P.S. My cousin lived in Russia for......probably over a year? He taught English. When Russia and Georgia starting having......spats...he headed off to Spain. Still there, next will be China I believe.


----------



## Tania (Dec 9, 2009)

That's awesome! I have a thing for Russian imperial history. MUST VISIT ST PETERSBURG.


----------



## rainyday (Dec 10, 2009)

If you go, I'm sure you'll go to the Hermitage. lf you do, block out loads of time for it. I was there in 1989 and only had five hours (it was back when you had to be with an Intourist guide and we only had a certain amount of time).
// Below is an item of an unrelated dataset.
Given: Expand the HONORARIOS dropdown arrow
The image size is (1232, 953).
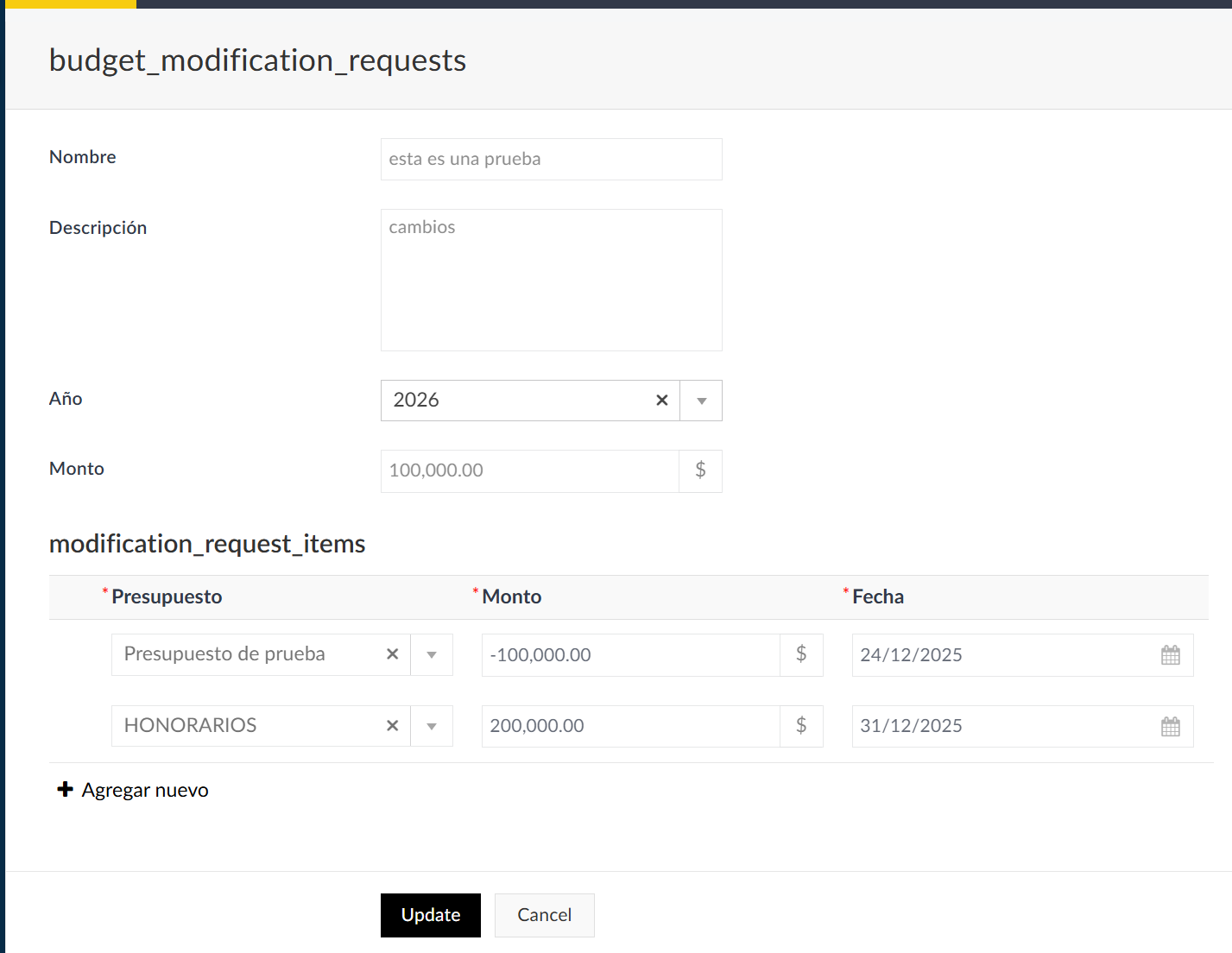Looking at the screenshot, I should click(x=432, y=726).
I walked away as they locked the doors for the night wishing so much I had at least two or three days. What an incredible place.


----------



## LovelyLiz (Dec 10, 2009)

rainyday said:


> If you go, I'm sure you'll go to the Hermitage. lf you do, block out loads of time for it. I was there in 1989 and only had five hours (it was back when you had to be with an Intourist guide and we only had a certain amount of time). I walked away as they locked the doors for the night wishing so much I had at least two or three days. What an incredible place.



Sweet! I'm not really a super travelling fanatic or anything -- but going to St. Petersburg and visiting the Hermitage is on my short list. I was in Moscow in the mid-90s and minored in Russian lit in college. Good stuff.

Also on the short list: India, South America, and New York City.


----------



## Tania (Dec 10, 2009)

Definitely the Hermitage. But even more I want to visit Tsarskoye Selo (Pushkin) and Peterhof. If I can swing it, it would also be nice to visit Ukraine - I want to go to Yalta for new Livadia Palace (Romanov connection PLUS FDR/Churchill ties too)...


----------



## rainyday (Dec 10, 2009)

mcbeth said:


> Sweet! I'm not really a super travelling fanatic or anything -- but going to St. Petersburg and visiting the Hermitage is on my short list. I was in Moscow in the mid-90s and minored in Russian lit in college. Good stuff.
> 
> Also on the short list: India, South America, and New York City.



Very cool. Russian lit sounds meaty! I would love to go back to both places, though St. Petersburg especially. It was lovely and not as modern and concrete and boxy as Moscow. And the Winter Palace that houses the Hermitage was just--wow. I was working in London at the time and castled out from visiting other sites and was still bowled over. I was there in October and it was just crisp and cold enough to make it easy to feel the ambiance of what historic winters might have felt like but without bitter cold or snow. 



Tania said:


> Definitely the Hermitage. But even more I want to visit Tsarskoye Selo (Pushkin) and Peterhof. If I can swing it, it would also be nice to visit Ukraine - I want to go to Yalta for new Livadia Palace (Romanov connection PLUS FDR/Churchill ties too)...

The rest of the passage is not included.